# Work item
Among the lines of the material below, count those with the string "checkbox". Give the number alone.

# Records for this exercise
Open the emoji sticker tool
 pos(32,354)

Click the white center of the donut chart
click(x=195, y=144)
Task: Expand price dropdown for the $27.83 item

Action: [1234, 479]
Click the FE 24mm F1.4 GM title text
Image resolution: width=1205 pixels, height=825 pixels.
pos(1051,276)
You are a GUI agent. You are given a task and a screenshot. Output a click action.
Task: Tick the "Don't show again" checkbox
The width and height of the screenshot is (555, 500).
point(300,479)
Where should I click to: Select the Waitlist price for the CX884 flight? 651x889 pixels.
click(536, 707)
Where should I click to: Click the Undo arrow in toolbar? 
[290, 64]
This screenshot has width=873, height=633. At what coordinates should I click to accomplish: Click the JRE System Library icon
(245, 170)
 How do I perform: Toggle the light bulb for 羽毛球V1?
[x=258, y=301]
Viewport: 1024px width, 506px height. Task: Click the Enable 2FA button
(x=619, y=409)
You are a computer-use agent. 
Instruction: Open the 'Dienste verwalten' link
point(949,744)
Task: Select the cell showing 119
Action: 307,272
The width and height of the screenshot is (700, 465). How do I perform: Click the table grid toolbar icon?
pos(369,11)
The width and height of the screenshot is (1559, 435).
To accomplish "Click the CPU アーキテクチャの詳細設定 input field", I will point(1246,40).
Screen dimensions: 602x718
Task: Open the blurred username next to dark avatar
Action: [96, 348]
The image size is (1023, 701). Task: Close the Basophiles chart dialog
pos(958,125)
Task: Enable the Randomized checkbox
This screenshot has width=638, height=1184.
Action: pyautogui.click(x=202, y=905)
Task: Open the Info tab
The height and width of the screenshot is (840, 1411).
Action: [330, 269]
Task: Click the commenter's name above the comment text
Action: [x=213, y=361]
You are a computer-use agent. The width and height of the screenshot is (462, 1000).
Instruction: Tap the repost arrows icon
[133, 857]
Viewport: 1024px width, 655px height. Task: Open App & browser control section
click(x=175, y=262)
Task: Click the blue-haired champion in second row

# Final answer
2